Fortunately, this does not go unnoticed. Governments and corporate campaigns respond to the prevention of food waste. Tackling the problem will have a positive effect on several facets of the food chain. For example, more targeted orders from the hospitality industry influences what is produced, which in turn affects the consumption of raw ingredients. Most partners in the food chain believe that it is valuable to tackle this issue, but find it challenging to align the processes and bring together the needs of everyone involved.
Luckily, several initiatives seek to turn the tide. Taking as an example the Netherlands, where both small and large initiatives try to offer a solution to food waste. On a small scale, there is a wonderful example in the municipality of Albrandswaard (Province South-Holland), where the community collects food surpluses in nearby cabinets. Everyone can place packaged products or preservatives in the community cabinets so that local residents can take them out. Think of products such as pasta, flour, rice and preserved vegetables. It works like a barter: you place something in the cabinet and can take a product in return. The aim is that less food will go to waste and people who are financially struggling will be supported by their local community.
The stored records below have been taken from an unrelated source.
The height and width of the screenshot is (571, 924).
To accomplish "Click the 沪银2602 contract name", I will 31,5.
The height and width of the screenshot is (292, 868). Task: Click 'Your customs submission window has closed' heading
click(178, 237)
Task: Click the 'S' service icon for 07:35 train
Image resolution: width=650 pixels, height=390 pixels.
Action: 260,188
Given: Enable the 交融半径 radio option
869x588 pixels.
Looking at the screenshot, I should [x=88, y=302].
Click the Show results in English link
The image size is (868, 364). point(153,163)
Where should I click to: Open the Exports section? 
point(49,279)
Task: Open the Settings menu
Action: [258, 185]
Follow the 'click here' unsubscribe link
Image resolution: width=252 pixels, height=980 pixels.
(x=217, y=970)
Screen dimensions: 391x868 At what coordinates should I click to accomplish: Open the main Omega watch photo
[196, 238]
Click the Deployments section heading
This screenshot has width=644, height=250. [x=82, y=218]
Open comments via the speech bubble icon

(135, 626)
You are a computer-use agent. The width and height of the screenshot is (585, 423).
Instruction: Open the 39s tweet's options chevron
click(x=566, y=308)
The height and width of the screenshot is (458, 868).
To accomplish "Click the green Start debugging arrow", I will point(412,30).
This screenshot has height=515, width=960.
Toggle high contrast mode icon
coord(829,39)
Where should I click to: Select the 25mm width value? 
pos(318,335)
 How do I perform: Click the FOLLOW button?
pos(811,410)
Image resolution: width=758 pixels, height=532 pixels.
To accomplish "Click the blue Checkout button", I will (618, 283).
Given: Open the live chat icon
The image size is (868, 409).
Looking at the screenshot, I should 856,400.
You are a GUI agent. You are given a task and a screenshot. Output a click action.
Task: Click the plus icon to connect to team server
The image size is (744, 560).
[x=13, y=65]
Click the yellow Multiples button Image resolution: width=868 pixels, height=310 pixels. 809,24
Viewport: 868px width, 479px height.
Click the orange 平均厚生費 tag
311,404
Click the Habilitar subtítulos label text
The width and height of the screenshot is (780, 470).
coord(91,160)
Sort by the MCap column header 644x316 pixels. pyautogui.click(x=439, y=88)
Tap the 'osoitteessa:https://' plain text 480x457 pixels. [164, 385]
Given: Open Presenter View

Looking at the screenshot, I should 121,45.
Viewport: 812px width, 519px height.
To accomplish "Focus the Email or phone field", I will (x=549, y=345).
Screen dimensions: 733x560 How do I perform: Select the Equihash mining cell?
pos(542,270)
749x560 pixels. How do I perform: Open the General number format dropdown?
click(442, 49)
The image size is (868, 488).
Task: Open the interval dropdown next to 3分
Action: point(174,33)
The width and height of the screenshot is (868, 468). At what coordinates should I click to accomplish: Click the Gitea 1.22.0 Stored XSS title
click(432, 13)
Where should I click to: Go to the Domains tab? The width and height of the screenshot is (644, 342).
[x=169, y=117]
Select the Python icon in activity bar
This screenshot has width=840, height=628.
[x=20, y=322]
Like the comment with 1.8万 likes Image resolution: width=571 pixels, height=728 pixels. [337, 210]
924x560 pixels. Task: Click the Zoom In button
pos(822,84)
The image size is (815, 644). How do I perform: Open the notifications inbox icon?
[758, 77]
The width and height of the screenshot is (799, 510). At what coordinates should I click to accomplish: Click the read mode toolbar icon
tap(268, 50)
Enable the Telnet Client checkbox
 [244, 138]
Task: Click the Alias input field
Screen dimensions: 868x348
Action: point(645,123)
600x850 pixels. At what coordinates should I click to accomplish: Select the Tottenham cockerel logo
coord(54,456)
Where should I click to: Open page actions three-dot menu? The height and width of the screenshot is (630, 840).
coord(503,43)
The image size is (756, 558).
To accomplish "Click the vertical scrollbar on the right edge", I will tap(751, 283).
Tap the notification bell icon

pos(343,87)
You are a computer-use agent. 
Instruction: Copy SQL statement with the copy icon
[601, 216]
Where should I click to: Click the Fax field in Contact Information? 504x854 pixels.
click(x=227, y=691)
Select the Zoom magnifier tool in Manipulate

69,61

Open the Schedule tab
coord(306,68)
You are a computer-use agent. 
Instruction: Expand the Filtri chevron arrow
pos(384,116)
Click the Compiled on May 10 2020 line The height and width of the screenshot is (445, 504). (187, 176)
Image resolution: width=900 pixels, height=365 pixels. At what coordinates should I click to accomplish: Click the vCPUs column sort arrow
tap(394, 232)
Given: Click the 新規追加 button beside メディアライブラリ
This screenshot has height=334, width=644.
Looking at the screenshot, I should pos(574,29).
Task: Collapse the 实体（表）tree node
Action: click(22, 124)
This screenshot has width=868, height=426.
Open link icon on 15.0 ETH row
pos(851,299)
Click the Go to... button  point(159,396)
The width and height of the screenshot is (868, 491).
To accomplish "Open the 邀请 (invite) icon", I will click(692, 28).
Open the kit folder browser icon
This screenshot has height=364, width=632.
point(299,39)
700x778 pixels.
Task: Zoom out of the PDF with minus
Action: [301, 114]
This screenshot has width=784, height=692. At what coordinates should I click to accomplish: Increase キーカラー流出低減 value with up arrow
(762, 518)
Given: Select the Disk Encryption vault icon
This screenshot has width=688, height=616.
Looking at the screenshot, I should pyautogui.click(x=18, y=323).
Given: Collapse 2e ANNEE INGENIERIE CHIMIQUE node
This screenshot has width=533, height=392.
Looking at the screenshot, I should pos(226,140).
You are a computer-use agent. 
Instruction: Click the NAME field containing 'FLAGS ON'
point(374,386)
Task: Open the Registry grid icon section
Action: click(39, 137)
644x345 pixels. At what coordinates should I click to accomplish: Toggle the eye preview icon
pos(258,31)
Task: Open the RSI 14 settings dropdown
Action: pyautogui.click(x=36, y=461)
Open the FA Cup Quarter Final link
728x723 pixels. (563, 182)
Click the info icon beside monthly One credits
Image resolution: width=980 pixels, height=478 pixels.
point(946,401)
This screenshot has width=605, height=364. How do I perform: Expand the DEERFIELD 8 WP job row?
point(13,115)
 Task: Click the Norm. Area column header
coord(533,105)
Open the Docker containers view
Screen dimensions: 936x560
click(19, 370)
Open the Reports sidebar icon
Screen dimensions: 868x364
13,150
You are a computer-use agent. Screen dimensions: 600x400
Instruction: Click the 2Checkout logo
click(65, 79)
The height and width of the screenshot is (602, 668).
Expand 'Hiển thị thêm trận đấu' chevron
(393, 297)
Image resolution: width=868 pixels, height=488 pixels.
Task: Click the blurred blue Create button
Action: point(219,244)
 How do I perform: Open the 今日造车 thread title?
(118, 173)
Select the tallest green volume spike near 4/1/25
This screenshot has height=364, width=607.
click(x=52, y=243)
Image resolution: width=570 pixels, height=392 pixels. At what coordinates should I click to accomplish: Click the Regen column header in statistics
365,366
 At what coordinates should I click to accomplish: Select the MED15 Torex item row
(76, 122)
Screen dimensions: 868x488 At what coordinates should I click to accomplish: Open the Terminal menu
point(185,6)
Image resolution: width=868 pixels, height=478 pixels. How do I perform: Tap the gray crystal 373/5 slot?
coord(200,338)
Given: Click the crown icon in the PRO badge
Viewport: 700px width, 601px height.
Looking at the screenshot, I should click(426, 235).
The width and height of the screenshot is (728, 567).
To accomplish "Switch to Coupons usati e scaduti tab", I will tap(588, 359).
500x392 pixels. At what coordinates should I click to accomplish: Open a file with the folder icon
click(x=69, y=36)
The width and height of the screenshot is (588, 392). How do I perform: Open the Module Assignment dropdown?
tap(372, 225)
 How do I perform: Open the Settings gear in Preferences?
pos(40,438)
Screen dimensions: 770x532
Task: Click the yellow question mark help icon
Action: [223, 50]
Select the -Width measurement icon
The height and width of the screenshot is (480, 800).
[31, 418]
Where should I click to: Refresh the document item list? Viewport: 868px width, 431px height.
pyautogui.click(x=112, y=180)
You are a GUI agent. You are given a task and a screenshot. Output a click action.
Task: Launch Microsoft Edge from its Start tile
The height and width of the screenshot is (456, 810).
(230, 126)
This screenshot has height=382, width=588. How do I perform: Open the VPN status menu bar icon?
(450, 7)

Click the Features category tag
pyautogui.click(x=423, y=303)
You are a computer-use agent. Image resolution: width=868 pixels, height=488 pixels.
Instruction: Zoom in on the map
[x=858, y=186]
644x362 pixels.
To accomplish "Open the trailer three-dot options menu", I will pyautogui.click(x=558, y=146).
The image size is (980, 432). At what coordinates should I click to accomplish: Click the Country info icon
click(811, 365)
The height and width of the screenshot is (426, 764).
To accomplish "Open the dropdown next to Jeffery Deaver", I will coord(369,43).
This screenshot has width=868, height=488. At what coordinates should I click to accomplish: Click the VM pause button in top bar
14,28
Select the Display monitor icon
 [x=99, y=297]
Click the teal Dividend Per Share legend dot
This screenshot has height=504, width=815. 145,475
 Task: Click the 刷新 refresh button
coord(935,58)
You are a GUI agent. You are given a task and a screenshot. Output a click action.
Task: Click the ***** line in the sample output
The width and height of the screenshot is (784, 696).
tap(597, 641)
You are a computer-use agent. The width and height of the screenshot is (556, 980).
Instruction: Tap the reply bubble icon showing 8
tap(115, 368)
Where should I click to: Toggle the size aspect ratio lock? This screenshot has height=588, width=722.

On a larger scale, an increasing number of organizations are starting to take seriously their social responsibility. A wonderful example can be seen in the new collaboration between Unilever and Too Good to Go, a platform that fights food waste. Through an app people are connected to food suppliers who are selling their leftover products that are close to their expiry date. The app allows to reserve and pick up products for a reduced price from nearby restaurants, bakeries or supermarkets that would otherwise be thrown away. What started as a pilot in Rotterdam, the Netherlands, now also took over Belgium, Denmark, Germany, France, the United Kingdom, Switzerland and Norway. The app currently has 3.5 million users in the Netherlands alone and has already saved more than 16 million meals. In addition, Too Good to Go introduced a new ‘look, smell, taste – before you waste’ label on their packaging, encouraging consumers to rely on their senses rather than the expiry date.
FoodE fully supports these and many other initiatives that raise awareness about food waste reduction and contribute to a more sustainable use of our raw materials. Because, when we all become more mindful with food on our planet, feeding the next generations will become less of a challenge.